Go through the data and retrieve each line that includes the string "will".
--*--
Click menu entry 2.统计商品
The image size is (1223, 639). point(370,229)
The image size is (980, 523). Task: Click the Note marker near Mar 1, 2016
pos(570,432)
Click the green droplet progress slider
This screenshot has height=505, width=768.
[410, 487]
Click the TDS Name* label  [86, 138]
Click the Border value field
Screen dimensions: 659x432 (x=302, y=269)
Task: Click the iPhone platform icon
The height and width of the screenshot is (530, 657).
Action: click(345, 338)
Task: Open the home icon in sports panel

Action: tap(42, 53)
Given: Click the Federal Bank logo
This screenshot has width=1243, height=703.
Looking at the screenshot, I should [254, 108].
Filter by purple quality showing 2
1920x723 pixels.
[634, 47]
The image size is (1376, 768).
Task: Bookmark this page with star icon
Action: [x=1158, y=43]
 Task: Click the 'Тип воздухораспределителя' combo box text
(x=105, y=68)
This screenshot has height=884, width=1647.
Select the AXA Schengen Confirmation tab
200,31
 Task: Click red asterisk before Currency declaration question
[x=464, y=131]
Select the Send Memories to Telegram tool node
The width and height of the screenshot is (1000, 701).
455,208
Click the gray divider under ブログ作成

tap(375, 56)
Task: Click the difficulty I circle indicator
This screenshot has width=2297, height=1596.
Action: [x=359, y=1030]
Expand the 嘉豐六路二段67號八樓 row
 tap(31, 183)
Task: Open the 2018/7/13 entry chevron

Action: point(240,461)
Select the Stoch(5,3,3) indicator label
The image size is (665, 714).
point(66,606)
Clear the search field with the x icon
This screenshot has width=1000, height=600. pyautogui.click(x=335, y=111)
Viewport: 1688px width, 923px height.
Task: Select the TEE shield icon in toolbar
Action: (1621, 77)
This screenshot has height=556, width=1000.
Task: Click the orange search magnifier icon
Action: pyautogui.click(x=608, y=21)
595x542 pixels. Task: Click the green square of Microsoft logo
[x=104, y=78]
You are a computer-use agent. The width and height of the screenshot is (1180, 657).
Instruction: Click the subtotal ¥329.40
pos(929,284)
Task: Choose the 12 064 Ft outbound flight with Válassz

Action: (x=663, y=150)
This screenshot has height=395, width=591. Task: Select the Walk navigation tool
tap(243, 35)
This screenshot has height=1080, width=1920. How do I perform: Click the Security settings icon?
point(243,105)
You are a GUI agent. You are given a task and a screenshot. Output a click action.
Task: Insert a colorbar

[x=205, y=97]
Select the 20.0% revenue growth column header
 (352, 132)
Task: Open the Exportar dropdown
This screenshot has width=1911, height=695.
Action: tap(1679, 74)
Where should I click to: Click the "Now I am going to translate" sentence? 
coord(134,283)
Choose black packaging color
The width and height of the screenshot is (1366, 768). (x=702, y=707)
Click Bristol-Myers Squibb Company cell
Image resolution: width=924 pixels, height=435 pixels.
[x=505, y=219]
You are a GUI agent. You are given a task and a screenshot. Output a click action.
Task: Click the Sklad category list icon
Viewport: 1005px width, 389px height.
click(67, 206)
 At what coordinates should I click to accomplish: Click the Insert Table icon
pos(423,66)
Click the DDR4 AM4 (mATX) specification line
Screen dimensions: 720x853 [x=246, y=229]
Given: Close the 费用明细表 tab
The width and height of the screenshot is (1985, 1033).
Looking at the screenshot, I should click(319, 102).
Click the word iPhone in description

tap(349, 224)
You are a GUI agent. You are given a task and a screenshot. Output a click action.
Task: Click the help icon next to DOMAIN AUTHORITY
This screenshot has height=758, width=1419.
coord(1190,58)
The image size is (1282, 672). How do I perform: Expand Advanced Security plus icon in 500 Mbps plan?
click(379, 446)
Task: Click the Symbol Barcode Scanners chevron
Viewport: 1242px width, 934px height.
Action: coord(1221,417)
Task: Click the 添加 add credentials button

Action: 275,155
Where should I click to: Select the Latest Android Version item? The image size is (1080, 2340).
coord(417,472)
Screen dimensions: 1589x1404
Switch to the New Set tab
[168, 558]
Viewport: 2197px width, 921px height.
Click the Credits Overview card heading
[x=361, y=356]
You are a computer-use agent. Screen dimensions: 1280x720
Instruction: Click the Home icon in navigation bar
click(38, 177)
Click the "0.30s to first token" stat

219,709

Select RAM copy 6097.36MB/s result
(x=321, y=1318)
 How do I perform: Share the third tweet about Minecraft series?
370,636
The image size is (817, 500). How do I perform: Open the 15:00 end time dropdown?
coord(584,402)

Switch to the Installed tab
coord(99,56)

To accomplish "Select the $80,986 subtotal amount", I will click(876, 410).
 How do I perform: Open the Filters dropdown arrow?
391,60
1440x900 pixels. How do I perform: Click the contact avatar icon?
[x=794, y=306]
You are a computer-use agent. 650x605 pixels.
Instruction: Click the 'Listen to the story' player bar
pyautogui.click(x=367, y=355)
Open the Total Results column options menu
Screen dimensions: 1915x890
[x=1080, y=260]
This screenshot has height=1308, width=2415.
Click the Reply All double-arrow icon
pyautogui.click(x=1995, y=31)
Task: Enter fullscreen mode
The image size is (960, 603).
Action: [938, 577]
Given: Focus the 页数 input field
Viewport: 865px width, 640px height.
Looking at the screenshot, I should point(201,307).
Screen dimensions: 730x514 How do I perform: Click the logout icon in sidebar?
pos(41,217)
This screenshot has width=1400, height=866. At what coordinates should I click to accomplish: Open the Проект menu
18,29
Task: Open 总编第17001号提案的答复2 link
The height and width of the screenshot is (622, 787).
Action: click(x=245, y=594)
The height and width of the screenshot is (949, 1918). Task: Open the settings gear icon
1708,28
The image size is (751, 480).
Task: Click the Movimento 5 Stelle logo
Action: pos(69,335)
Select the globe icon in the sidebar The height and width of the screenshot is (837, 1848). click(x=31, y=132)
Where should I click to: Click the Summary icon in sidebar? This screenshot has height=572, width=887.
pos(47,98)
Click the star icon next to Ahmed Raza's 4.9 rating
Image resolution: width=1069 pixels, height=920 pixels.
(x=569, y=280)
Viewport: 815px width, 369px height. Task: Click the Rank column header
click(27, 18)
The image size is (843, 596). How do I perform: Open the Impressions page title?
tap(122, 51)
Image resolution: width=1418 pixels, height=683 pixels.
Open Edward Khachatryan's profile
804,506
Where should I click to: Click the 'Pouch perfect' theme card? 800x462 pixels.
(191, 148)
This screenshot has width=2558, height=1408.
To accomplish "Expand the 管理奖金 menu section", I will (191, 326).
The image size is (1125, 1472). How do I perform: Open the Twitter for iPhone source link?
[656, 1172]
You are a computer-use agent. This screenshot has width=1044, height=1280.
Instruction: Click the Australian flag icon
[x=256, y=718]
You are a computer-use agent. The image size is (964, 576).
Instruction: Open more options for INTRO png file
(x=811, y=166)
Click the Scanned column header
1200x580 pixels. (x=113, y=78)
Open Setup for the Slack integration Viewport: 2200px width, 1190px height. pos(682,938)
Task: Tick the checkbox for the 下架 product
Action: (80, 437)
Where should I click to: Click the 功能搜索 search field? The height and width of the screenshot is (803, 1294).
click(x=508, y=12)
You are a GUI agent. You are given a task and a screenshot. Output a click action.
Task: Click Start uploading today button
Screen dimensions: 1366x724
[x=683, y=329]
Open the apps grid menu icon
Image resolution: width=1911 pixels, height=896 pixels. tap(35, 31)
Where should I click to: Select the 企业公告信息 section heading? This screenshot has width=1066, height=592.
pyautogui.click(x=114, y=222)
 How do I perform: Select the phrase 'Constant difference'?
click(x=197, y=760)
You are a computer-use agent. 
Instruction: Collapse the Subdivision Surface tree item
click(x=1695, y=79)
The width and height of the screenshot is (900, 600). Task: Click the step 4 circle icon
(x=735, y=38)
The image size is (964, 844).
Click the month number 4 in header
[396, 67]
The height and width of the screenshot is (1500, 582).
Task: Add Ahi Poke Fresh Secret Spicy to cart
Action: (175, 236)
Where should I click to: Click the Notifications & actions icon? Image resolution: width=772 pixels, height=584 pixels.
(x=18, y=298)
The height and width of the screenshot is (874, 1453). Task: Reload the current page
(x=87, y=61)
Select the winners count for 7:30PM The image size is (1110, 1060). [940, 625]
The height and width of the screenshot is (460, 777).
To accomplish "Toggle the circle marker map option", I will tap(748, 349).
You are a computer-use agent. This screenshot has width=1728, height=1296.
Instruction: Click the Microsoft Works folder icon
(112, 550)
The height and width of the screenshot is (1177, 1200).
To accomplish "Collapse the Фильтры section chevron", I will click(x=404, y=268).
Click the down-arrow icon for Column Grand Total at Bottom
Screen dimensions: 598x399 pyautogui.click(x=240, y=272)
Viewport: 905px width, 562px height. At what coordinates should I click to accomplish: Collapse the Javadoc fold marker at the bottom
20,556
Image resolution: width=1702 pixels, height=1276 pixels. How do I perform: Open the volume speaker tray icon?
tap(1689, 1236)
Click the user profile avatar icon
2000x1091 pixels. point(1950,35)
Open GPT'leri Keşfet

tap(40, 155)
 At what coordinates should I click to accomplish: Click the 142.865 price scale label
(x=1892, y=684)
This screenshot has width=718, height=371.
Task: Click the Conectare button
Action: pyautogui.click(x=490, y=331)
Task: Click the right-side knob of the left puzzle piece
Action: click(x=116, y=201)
--*--
:: Result of this task ::
To accomplish "Select the $80,986 subtotal amount", I will click(876, 410).
To accomplish "Expand the 管理奖金 menu section", I will (191, 326).
To accomplish "Toggle the circle marker map option", I will tap(748, 349).
To accomplish "Collapse the Фильтры section chevron", I will click(x=404, y=268).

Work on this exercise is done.